O vício é um distúrbio cerebral? O que isso significa?
Isto significa que o vício é uma condição médica crônica, mas tratável.
A dra. Nora D. Volkow, diretora do Instituto Nacional de Abuso de Drogas (NIDA) do National Institutes of Health, quando ainda era uma jovem cientista na década de 1980, usou as novas tecnologias de imagem para observar os cérebros de pessoas viciadas em drogas e, para comparação, de pessoas sem problemas com drogas.
Quando começou a rastrear e documentar essas imagens únicas do cérebro, percebeu que essas imagens forneciam a primeira evidência em humanos de que havia mudanças no cérebro de indivíduos viciados que poderiam explicar a natureza compulsiva do uso de drogas.
As mudanças foram tão marcantes que, em alguns casos, foi até possível identificar quais pessoas sofriam de vício apenas olhando para suas imagens cerebrais.
O vício como um distúrbio cerebral
Alan Leshner, que era o diretor do Instituto Nacional de Abuso de Drogas na época, compreendeu imediatamente as implicações dessas descobertas e ajudou a solidificar o conceito de dependência como uma doença cerebral.
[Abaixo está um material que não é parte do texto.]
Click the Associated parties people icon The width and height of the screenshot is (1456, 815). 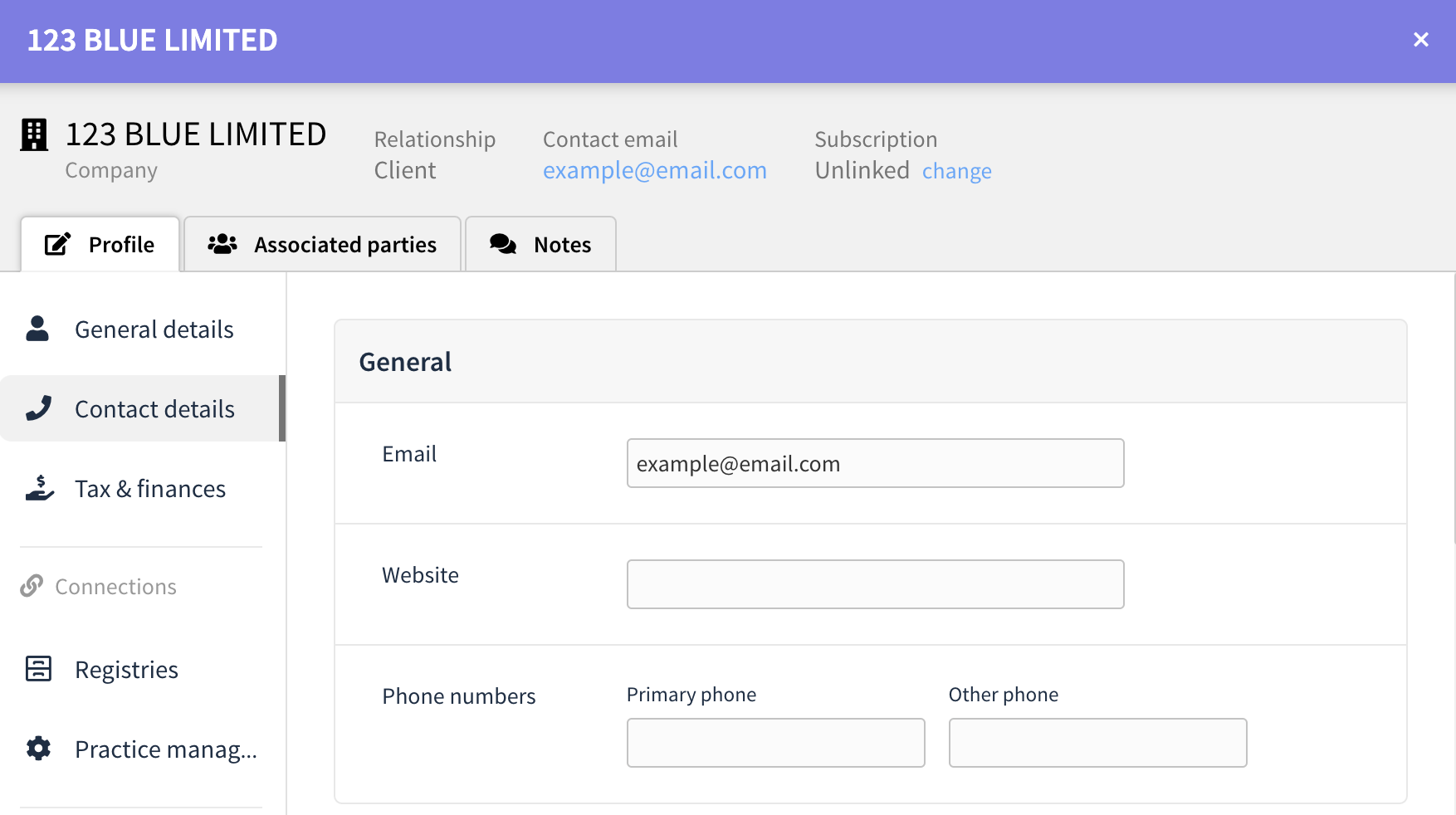(x=222, y=244)
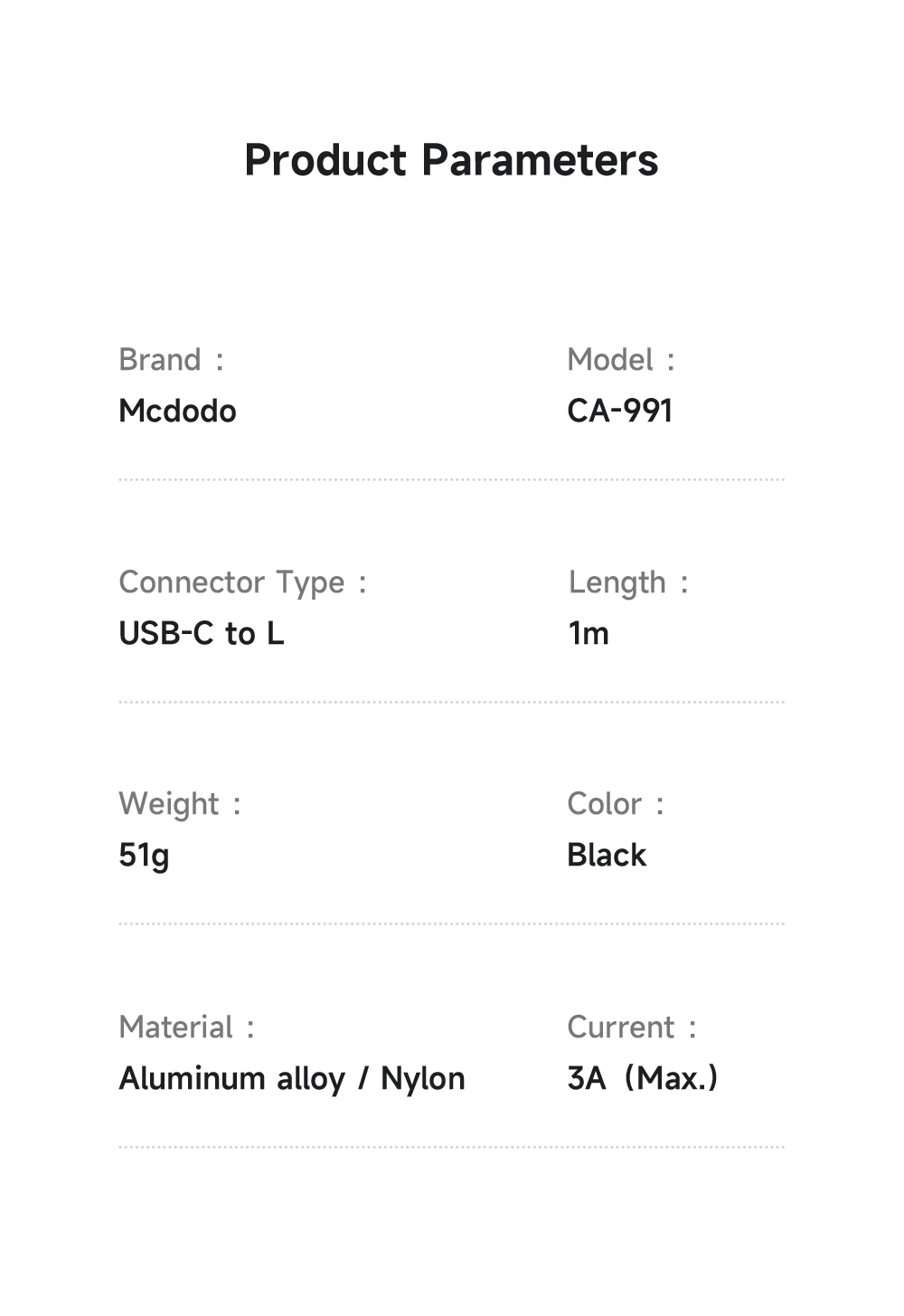Viewport: 904px width, 1316px height.
Task: Select the USB-C to L text
Action: click(x=202, y=634)
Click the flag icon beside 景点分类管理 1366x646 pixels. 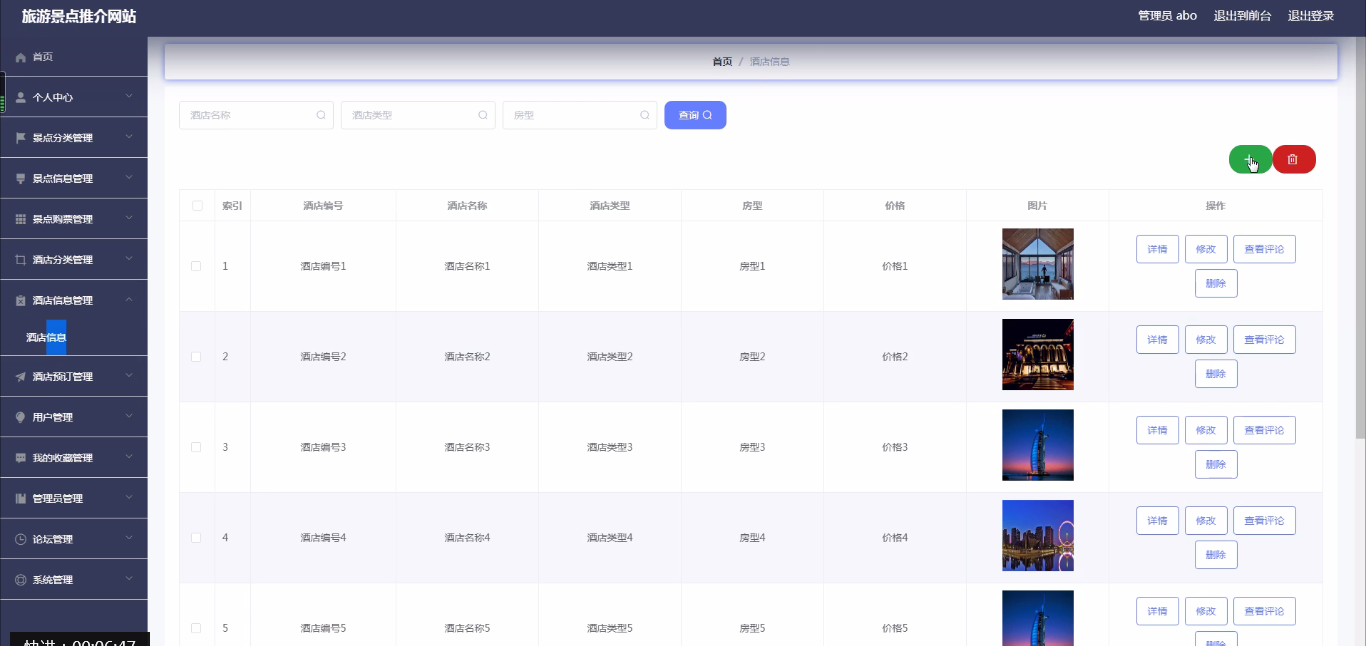(21, 138)
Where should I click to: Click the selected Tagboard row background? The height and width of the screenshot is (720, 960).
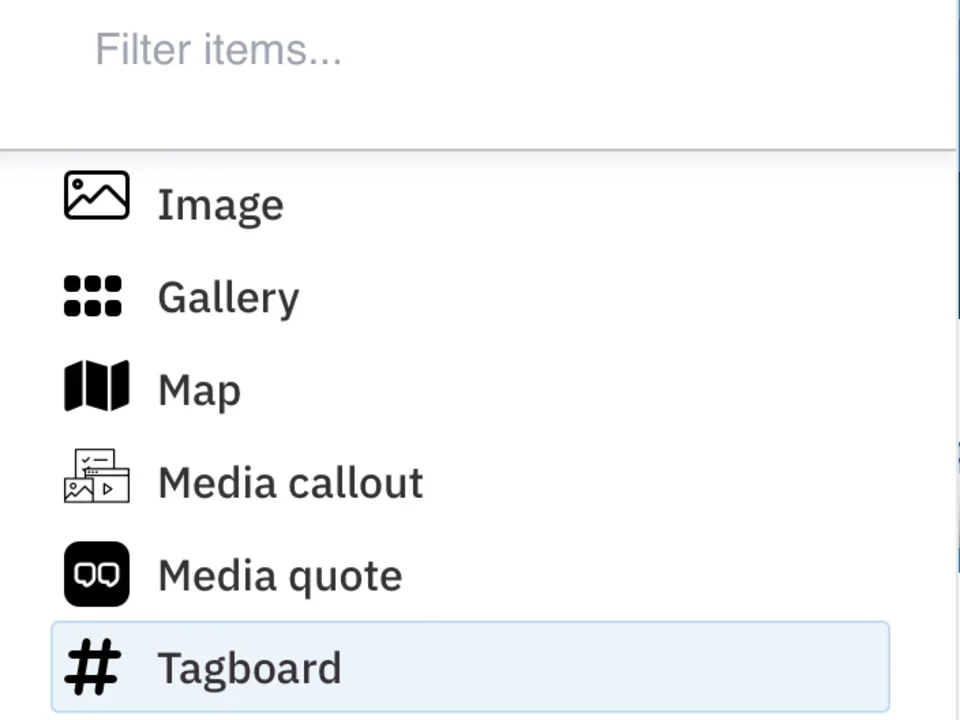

Nas últimas três décadas, surgiu um consenso científico de que o vício é uma condição médica crônica, mas tratável, envolvendo mudanças nos circuitos envolvidos na recompensa, estresse e autocontrole; isso ajudou os pesquisadores a identificar anormalidades neurobiológicas que podem ser direcionadas com intervenção terapêutica.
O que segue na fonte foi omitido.